• [The request]: Change each "screenshot" to "image" in all of the data below and write it out again with nothing else altered. Leave out the pictures.

— start of Data for processing —

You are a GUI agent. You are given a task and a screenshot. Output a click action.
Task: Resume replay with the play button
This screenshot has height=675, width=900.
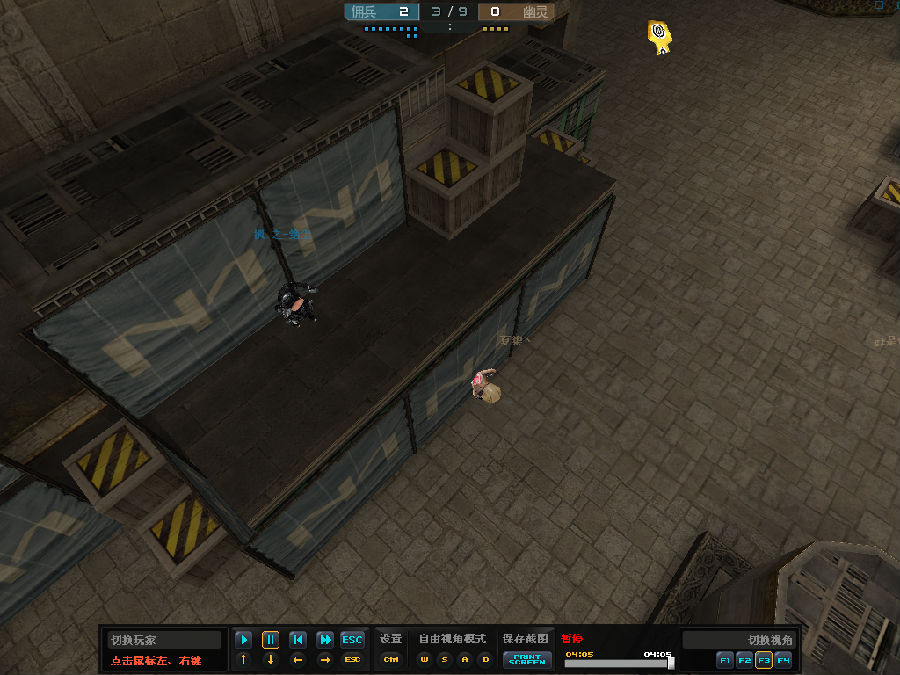(243, 639)
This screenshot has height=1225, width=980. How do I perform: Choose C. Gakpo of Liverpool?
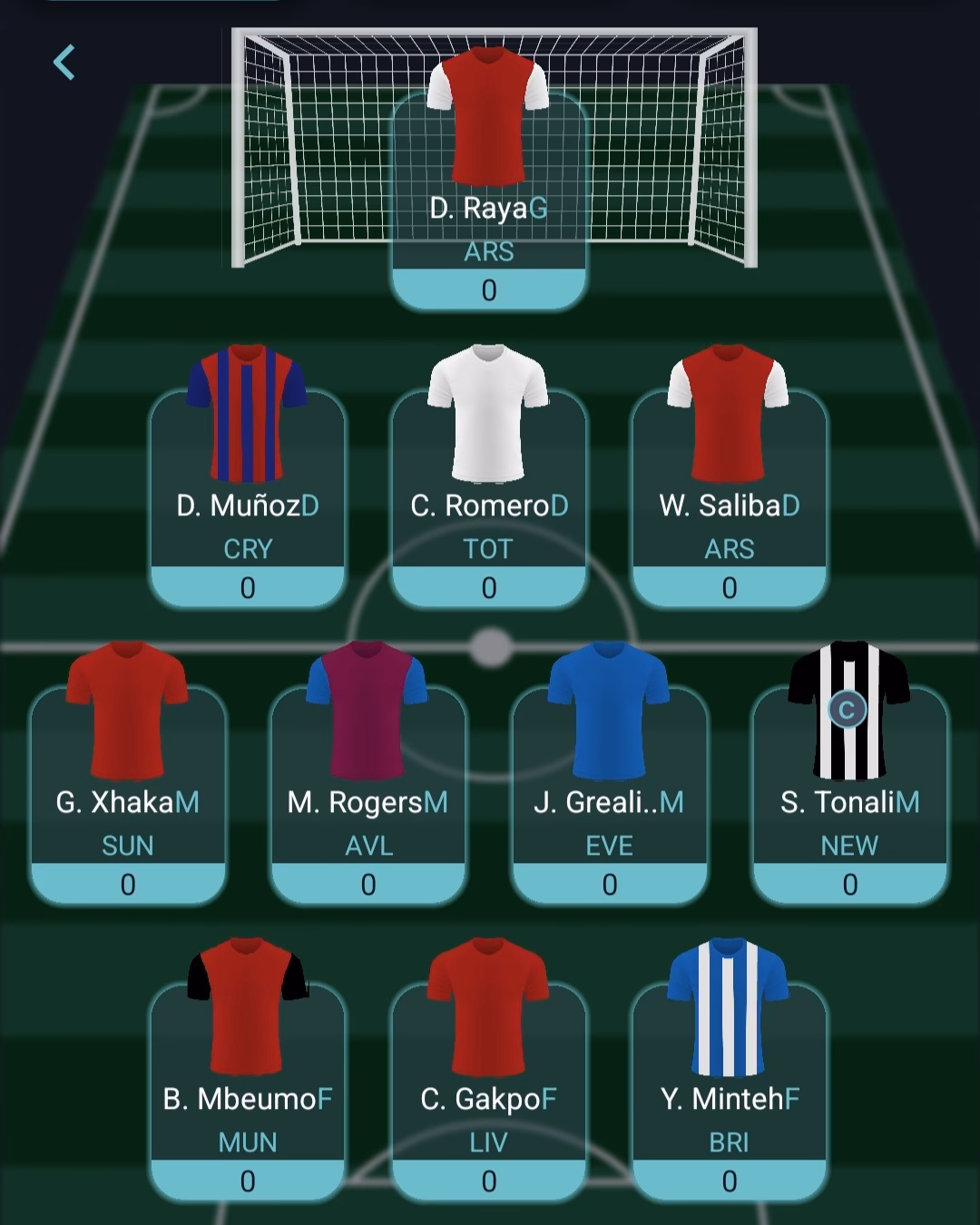[488, 1099]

— end of Data for processing —

• [Answer to this task]:
You are a GUI agent. You are given a task and a image. Output a click action.
Task: Resume replay with the play button
This image has height=675, width=900.
(243, 639)
This image has height=1225, width=980. How do I perform: Choose C. Gakpo of Liverpool?
[488, 1099]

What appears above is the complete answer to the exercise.